Pitchfork
74
Kylesa have been experimenting with and expanding their sound for almost 15 years. They've kept moving, which is admirable, but when the Savannah, Ga., band started out, they were already unique: a crusty sludge-punk juggernaut that mixed shout-along male-female vocals into anthems that got your adrenaline going even if you weren't paying attention to what they were saying. As time went on, they added a second drummer, and replaced some of the sludge with pop. They mentioned Built to Spill as an influence, as well as early '90s alt rock and riot grrrl. Vocalist/guitarist Phillip Cope included Beach House and Sleepy Sun on a year-end list. The thing is, as much as they tweaked the metal formula, and copped to quieter listening habits, they still basically sounded the same: even on 2013’s chillier, darker, atmospherically expansive Ultraviolet, Kylesa barreled along like Kylesa, but in a slightly less interesting way.
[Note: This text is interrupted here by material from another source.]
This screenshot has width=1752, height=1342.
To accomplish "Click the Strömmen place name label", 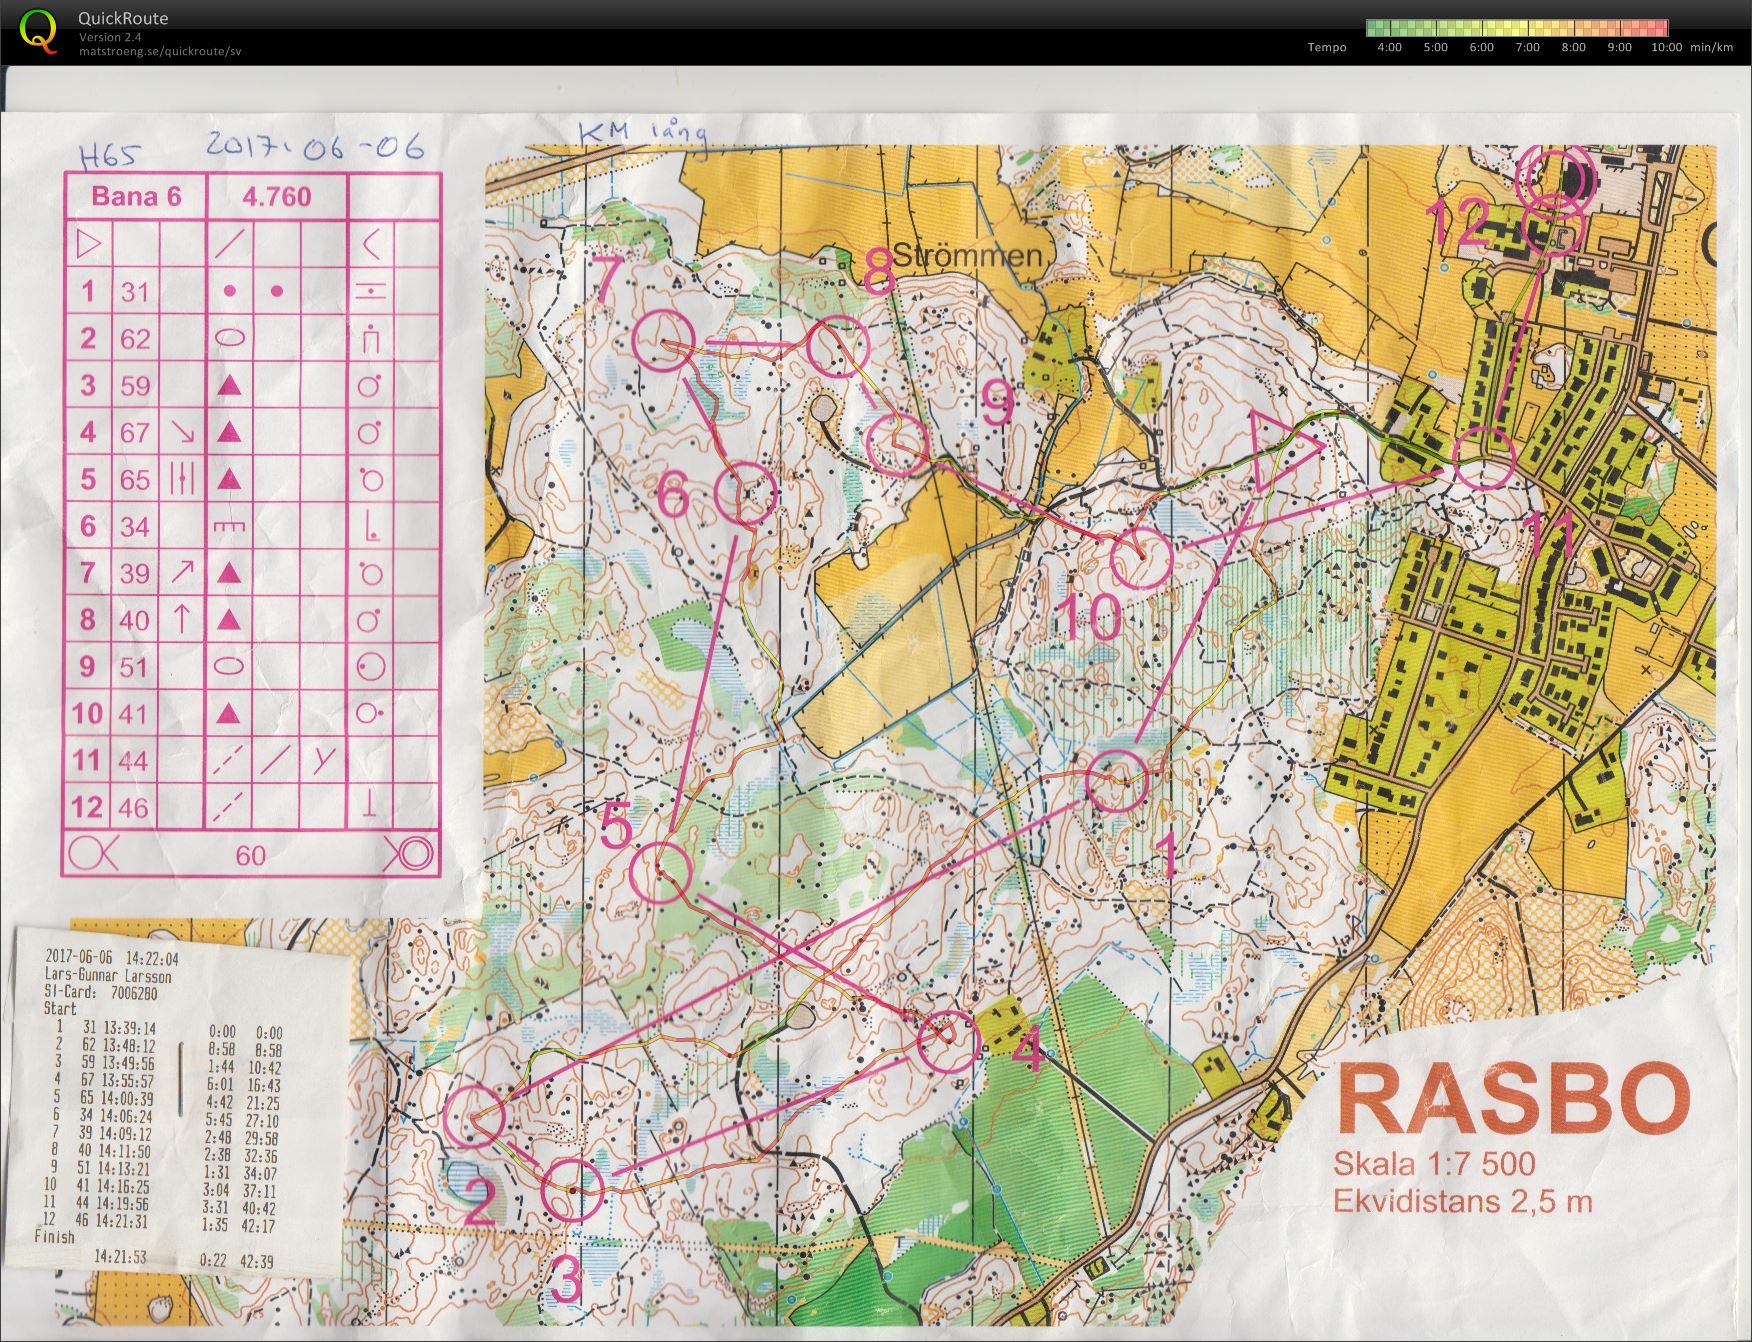I will 967,256.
Which is what makes their new, self-produced seventh album, Exhausting Fire, unique to the trio’s catalogue: On these 10 songs, Cope, guitarist/vocalist Laura Pleasants, and drummer Carl McGinley often sound like a different band entirely. The Cope-fronted “Moving Day” is a mid-tempo death rock song that fits nicely between Killing Joke and Christian Death on a mix tape, and stands out as one of my favorite individual songs of the year. Previously, when Kylesa weren't speeding along, they'd stall. When they got too ambitious, you'd wish they'd get back to packing basements. It's not that anything was offensive or embarrassing—it was just bland.
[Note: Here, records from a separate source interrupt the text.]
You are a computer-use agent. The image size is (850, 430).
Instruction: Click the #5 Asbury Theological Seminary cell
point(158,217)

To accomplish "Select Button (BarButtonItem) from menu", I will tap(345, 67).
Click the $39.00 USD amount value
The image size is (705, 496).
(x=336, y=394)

Here, they’ve sharpened their songwriting on tracks that don’t immediately sound like Kylesa, so you get a nice mix of the familiar fist-pumpers along with curious diversions that work. "Lost and Confused" goes from spaced-out mellow to fist-pumping shout-along, then elegantly keeps the pedal pressed to the floor until an atmospheric coda. It's a geat song, one that's inspired a lot of air drumming at my desk this week. Or the amped-up, smeary "Inward Debate", which shows them subtly working deeper psychedelia into the double-drumming. On the longest track, "Shaping the Southern Sky", the band drifts from rock 'n' roll boogie into a cavernous desert of Meat Puppets tumble weeds that builds, over 2 minutes, to a massive rock punch that's worth the wait. Importantly, on the previously mentioned “Moving Day”, you hear Kylesa crafting a legitimate hook, one that could close a John Hughes movie.
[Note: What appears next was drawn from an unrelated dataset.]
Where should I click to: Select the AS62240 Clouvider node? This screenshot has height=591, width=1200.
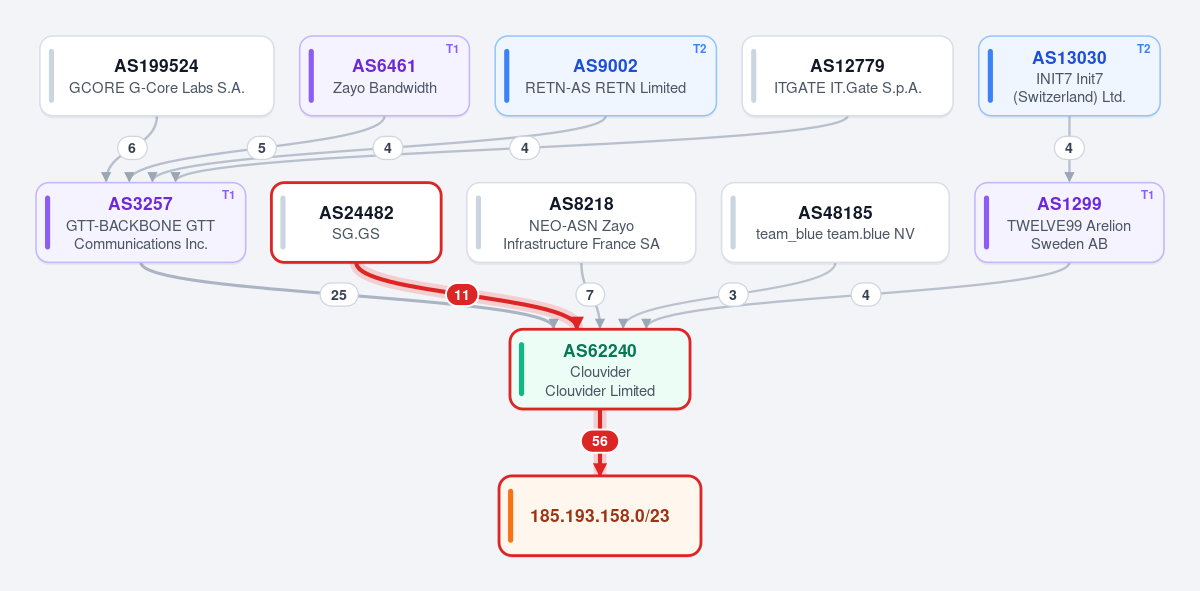(600, 369)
There's a lot that echoes the Pixies here, perhaps because on Exhausting, there’s more of a mix between the vocalists: Pleasants handled most of the singing on Ultraviolet, or at least Cope took a backseat, shouting choruses now and then. She has more range than Cope in a traditional sense, but her voice isn’t that compelling alone—you ultimately need his chanted intonations against her spacier tones to keep things interesting. When they both shout, it's golden; they do that a lot here. And, often when you think a song's boring (see: "Growing Roots"), the other singer joins in and saves the day.
Some can't be saved, which happens when you keep expanding. The first movement of opener "Crusher" feels like a hangover from Ultraviolet, and the nighttime psychedelia of “Falling” limps along for 4 minutes. More often than not, though, the center holds, and it makes Ultraviolet look like a scratchpad for what they ended up doing here: radically shaking up their formula—from the inside out—and coming back with compelling results.